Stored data
<<<<
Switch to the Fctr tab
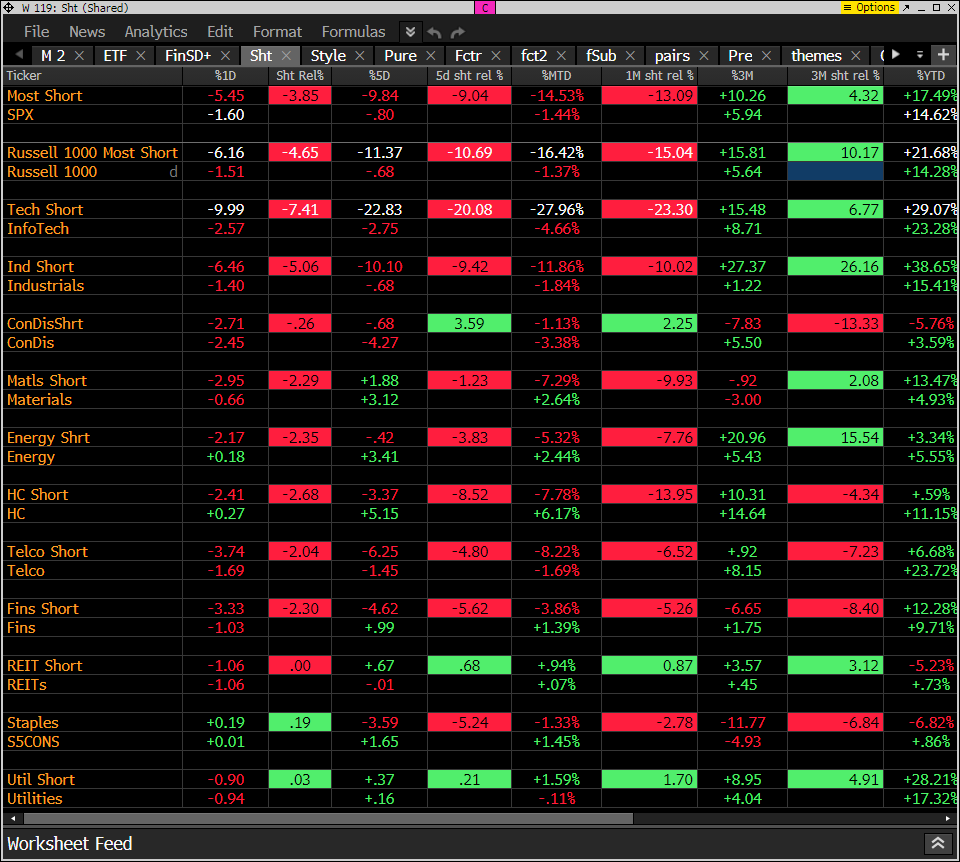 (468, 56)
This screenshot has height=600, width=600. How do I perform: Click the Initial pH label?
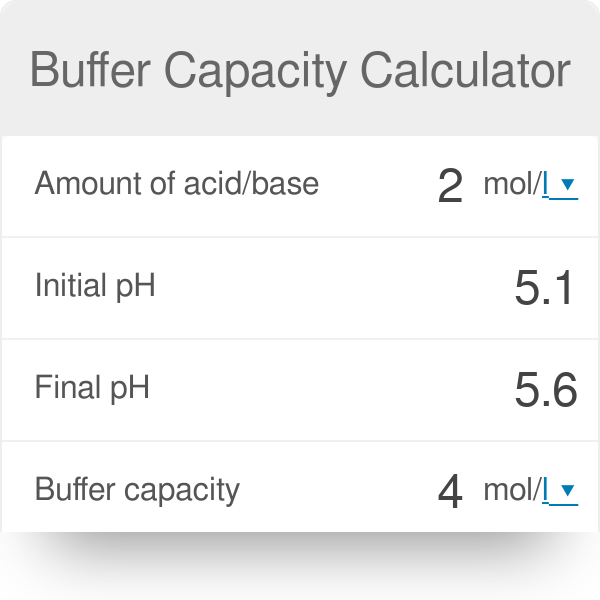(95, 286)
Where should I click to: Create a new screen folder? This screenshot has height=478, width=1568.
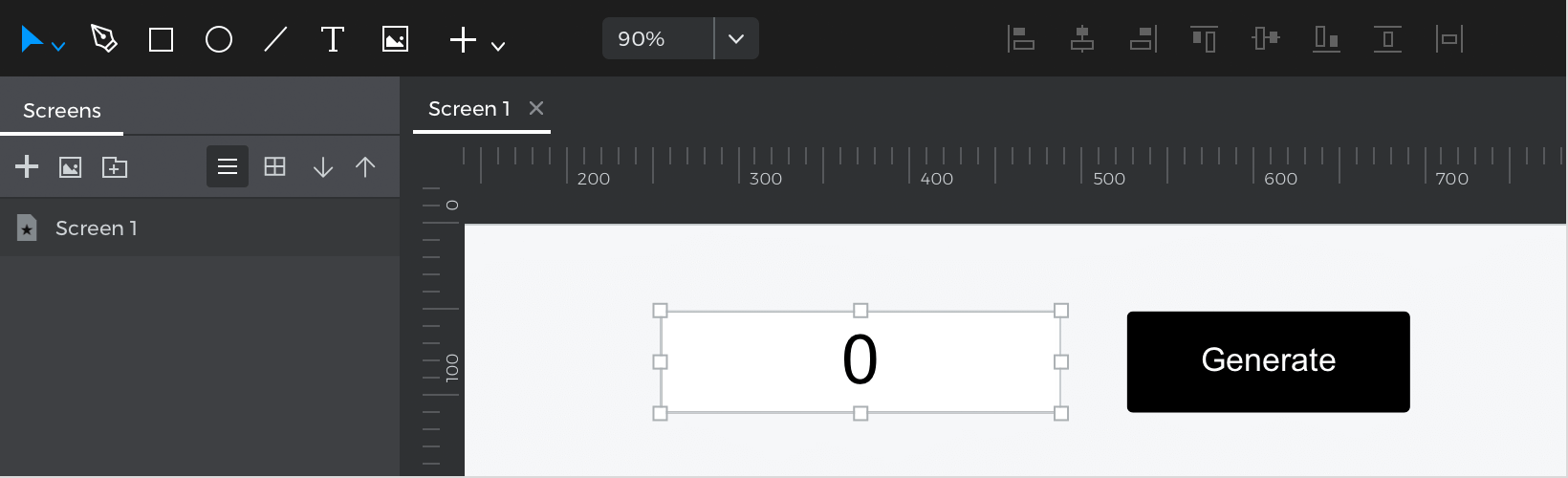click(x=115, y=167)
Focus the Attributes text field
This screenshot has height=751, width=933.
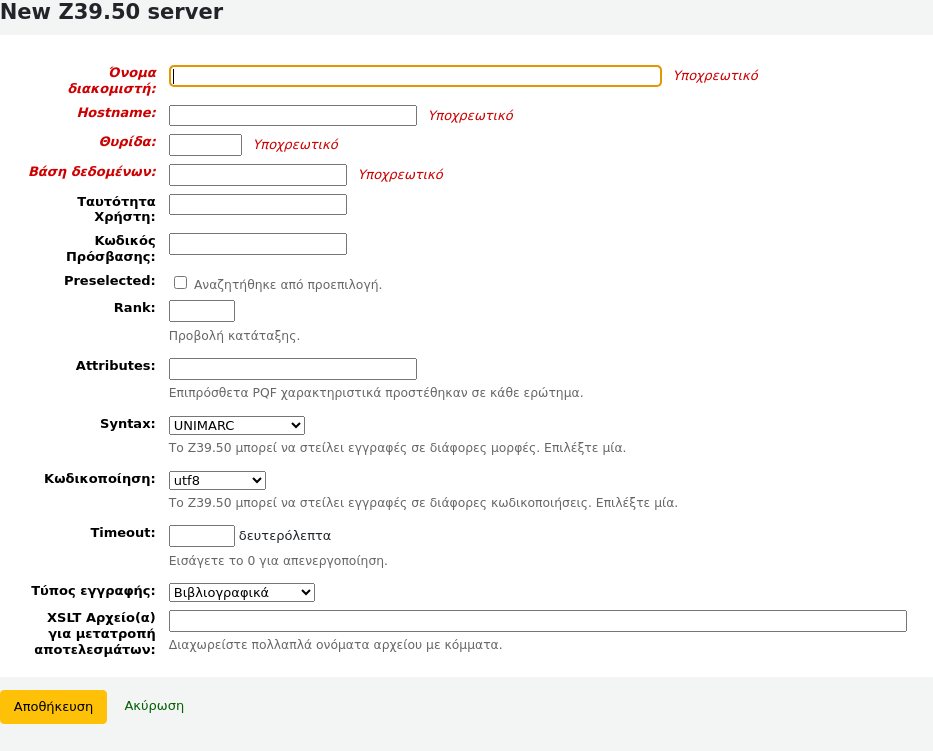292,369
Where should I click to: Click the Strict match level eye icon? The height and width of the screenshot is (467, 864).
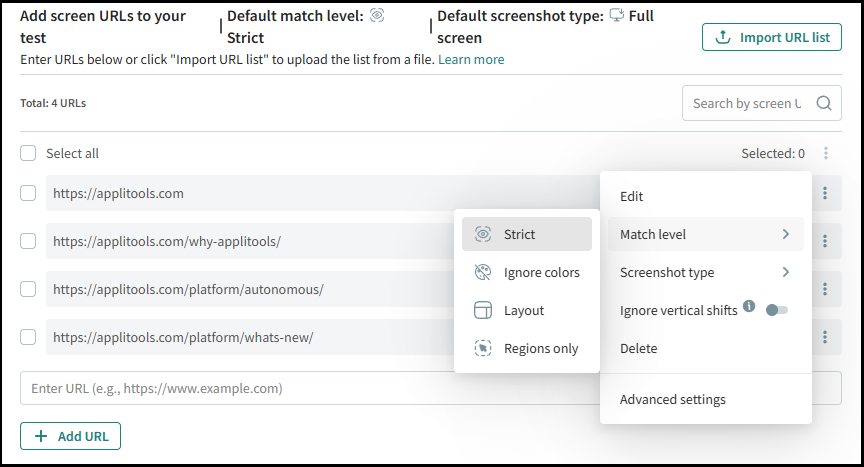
>>>>
The lines from the one containing "Focus the Attributes text field" through the last line of the records are what you should copy, word for word and nothing else, with pictures left out.

Focus the Attributes text field
This screenshot has height=751, width=933.
292,369
Where should I click to: Click the Strict match level eye icon? The height and width of the screenshot is (467, 864).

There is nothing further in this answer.